1. #1
    Pandini is an unknown quantity at this point Honourable Member
    Join Date
    Nov 2004
    Posts
    37
    Thanks
    0
    Thanked 0 Times in 0 Posts

    Screen Scraping DGM

    I'm writing me a little web page in ASP.NET (VB) that will log into all of my affiliate accounts and give me a total.

    It's going well, but I can't figure out how to log into to DGM - the code that I am trying is returning a Server Error 500

    Does anyone one have any code - in any language, though preferably VB-based - that logs into DGM automatically?

    Cheers

    P

  2. #2
    monkeyboy is an unknown quantity at this point Registered User
    Join Date
    Sep 2003
    Posts
    64
    Thanks
    0
    Thanked 0 Times in 0 Posts
    can you post the code that you are using?
    Prezzybox.com home of the gift wizard

  3. #3
    Pandini is an unknown quantity at this point Honourable Member
    Join Date
    Nov 2004
    Posts
    37
    Thanks
    0
    Thanked 0 Times in 0 Posts
    Originally posted by monkeyboy
    can you post the code that you are using?
    Sure

    Function readHtmlPage() As String
    Dim cookieJar As CookieContainer = New CookieContainer
    Dim webReq As HttpWebRequest
    Dim webResp As HttpWebResponse
    Dim sr As StreamReader
    Dim sw As StreamWriter
    Dim payLoad As String
    Dim txt As String

    webReq = CType(WebRequest.Create(New Uri("http://dgm2.com/")),HttpWebRequest)
    webReq.CookieContainer = cookieJar
    webReq.Credentials = CredentialCache.DefaultCredentials
    webReq.UserAgent = "Mozilla/4.0 (compatible; MSIE 6.0; Windows NT 5.1"
    webReq.KeepAlive = True
    webReq.Headers.Set("Pragma", "no-cache")
    webReq.Timeout = 5000
    webReq.Method = "GET"

    ' get login page
    webResp = webReq.GetResponse

    sr = New StreamReader(webResp.GetResponseStream)
    txt = sr.ReadToEnd.Trim
    sr.Close()
    webResp.Close()

    webReq = CType(WebRequest.Create(New Uri("http://dgm2.com/authenticate.cfm")),HttpWebRequest)
    webReq.CookieContainer = cookieJar
    webReq.Credentials = CredentialCache.DefaultCredentials
    webReq.UserAgent = "Mozilla/4.0 (compatible; MSIE 6.0; Windows NT 5.1"
    webReq.KeepAlive = True
    webReq.Headers.Set("Pragma", "no-cache")
    webReq.Timeout = 5000
    webReq.Method = "POST"
    webReq.ContentType = "application/x-www-form-urlencoded"

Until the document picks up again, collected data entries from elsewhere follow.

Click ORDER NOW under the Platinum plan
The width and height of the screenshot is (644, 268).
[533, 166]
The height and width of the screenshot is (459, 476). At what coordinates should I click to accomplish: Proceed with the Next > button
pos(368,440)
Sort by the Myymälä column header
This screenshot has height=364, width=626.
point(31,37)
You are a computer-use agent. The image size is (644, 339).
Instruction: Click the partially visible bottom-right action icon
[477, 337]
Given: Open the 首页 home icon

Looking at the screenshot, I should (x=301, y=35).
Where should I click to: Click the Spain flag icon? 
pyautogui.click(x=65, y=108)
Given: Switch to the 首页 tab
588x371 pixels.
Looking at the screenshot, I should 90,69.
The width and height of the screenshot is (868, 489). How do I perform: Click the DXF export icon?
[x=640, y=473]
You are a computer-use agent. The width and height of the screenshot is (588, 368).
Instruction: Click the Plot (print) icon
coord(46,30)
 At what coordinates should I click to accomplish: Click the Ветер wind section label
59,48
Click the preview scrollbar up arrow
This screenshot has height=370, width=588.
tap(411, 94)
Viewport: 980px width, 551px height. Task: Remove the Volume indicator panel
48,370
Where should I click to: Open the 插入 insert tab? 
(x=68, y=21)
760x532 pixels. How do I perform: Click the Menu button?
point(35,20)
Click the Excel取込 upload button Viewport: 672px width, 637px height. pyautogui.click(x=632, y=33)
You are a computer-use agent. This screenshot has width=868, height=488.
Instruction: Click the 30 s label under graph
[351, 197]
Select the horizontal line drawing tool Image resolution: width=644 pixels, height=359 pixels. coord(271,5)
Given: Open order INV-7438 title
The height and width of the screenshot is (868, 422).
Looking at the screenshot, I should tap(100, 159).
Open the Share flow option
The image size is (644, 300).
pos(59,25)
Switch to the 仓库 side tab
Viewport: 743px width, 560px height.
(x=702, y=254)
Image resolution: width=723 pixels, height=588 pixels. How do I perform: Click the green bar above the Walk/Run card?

    payLoad = "Login=XXXX&Password=XXXX"

    webReq.ContentLength = payLoad.Length
    sw = New StreamWriter(webReq.GetRequestStream)
    sw.Write(payLoad)
    sw.Close()

    ' post login parms
    webResp = webReq.GetResponse

    sr = New StreamReader(webResp.GetResponseStream)
    txt = sr.ReadToEnd.Trim
    sr.Close()
    webResp.Close()
    readHtmlPage = txt
    End Function


    It first gets the DGM homepage, picks up any cookies, and then tries to submit the form to authenticate.cfm. For me, it fails with a
    The remote server returned an error: (500) Internal Server Error.
    at the final "webResp = webReq.GetResponse"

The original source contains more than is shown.